**REQUIRED ACTION:**
In the records below, find the line containing "Where should I". Output it and every line after it to the end, unchanged, with no pictures.

**RECORDS TO PROCESS:**
════

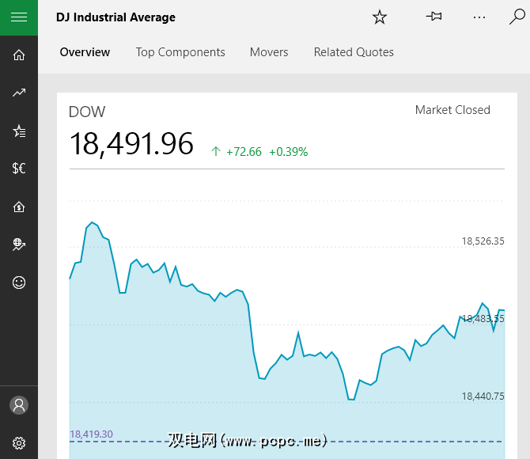The image size is (530, 459).
Task: Click the smiley feedback icon
Action: [19, 283]
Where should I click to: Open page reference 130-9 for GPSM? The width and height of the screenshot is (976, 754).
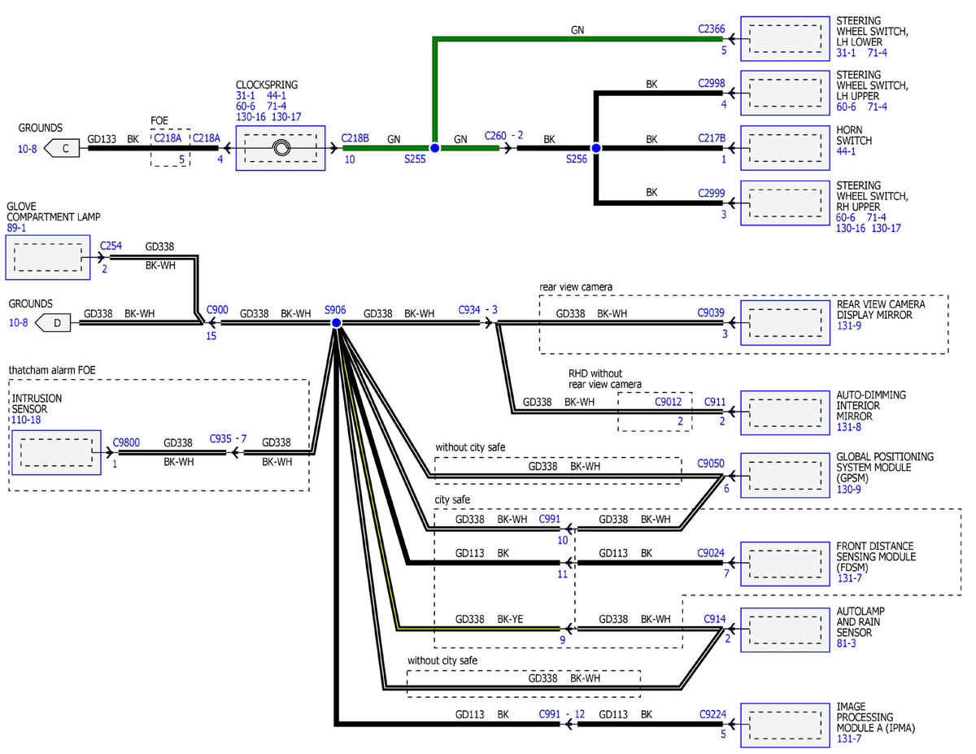tap(849, 489)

════

**TASK SOLUTION:**
Where should I click to: Open page reference 130-9 for GPSM? The width and height of the screenshot is (976, 754).
tap(849, 489)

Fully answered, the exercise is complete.